Records from a collection:
*** Block opens ***

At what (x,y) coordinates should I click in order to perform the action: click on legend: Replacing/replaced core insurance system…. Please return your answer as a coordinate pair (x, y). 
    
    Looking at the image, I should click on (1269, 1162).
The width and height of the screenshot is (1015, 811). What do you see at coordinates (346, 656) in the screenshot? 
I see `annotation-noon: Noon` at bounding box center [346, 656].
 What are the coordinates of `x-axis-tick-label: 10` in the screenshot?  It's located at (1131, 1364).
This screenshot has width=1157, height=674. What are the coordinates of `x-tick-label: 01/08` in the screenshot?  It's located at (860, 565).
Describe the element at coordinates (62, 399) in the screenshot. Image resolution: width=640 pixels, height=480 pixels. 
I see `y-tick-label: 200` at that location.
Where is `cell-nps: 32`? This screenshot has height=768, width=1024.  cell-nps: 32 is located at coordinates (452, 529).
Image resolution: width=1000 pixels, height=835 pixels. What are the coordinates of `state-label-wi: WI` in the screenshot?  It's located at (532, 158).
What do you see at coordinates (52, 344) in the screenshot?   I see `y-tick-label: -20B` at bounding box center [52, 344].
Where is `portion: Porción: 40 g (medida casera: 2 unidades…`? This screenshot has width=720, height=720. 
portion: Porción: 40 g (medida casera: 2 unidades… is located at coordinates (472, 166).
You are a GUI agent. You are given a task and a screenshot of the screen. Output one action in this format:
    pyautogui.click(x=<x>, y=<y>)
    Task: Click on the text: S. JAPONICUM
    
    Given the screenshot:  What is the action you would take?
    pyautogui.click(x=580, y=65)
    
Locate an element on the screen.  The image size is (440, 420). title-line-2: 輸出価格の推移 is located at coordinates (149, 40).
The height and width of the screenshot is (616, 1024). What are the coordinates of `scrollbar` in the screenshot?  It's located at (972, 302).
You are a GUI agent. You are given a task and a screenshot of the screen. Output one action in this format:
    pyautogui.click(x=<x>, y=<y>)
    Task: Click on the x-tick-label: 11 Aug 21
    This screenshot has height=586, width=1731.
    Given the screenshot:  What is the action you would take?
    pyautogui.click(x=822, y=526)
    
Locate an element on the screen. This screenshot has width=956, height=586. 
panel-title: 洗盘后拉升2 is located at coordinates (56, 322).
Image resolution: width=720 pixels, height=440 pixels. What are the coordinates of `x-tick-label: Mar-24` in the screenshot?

*** Block closes ***

§ Assignment
In the rows above, substitute "Give the position of" for every "What are the coordinates of" and reproduce the rows with everything else unchanged.

§ Output for this exercise
At what (x,y) coordinates should I click in order to perform the action: click on legend: Replacing/replaced core insurance system…. Please return your answer as a coordinate pair (x, y). 
    
    Looking at the image, I should click on (1269, 1162).
The width and height of the screenshot is (1015, 811). What do you see at coordinates (346, 656) in the screenshot? 
I see `annotation-noon: Noon` at bounding box center [346, 656].
 Give the position of `x-axis-tick-label: 10` in the screenshot?  It's located at (1131, 1364).
This screenshot has width=1157, height=674. Give the position of `x-tick-label: 01/08` in the screenshot?  It's located at (860, 565).
Describe the element at coordinates (62, 399) in the screenshot. Image resolution: width=640 pixels, height=480 pixels. 
I see `y-tick-label: 200` at that location.
Where is `cell-nps: 32`? This screenshot has height=768, width=1024.  cell-nps: 32 is located at coordinates (452, 529).
Image resolution: width=1000 pixels, height=835 pixels. Give the position of `state-label-wi: WI` in the screenshot?  It's located at (532, 158).
What do you see at coordinates (52, 344) in the screenshot?   I see `y-tick-label: -20B` at bounding box center [52, 344].
Where is `portion: Porción: 40 g (medida casera: 2 unidades…`? This screenshot has width=720, height=720. 
portion: Porción: 40 g (medida casera: 2 unidades… is located at coordinates (472, 166).
You are a GUI agent. You are given a task and a screenshot of the screen. Output one action in this format:
    pyautogui.click(x=<x>, y=<y>)
    Task: Click on the text: S. JAPONICUM
    
    Given the screenshot:  What is the action you would take?
    pyautogui.click(x=580, y=65)
    
Locate an element on the screen.  The image size is (440, 420). title-line-2: 輸出価格の推移 is located at coordinates (149, 40).
The height and width of the screenshot is (616, 1024). Give the position of `scrollbar` in the screenshot?  It's located at (972, 302).
You are a GUI agent. You are given a task and a screenshot of the screen. Output one action in this format:
    pyautogui.click(x=<x>, y=<y>)
    Task: Click on the x-tick-label: 11 Aug 21
    This screenshot has height=586, width=1731.
    Given the screenshot:  What is the action you would take?
    pyautogui.click(x=822, y=526)
    
Locate an element on the screen. This screenshot has width=956, height=586. 
panel-title: 洗盘后拉升2 is located at coordinates (56, 322).
Image resolution: width=720 pixels, height=440 pixels. Give the position of `x-tick-label: Mar-24` in the screenshot?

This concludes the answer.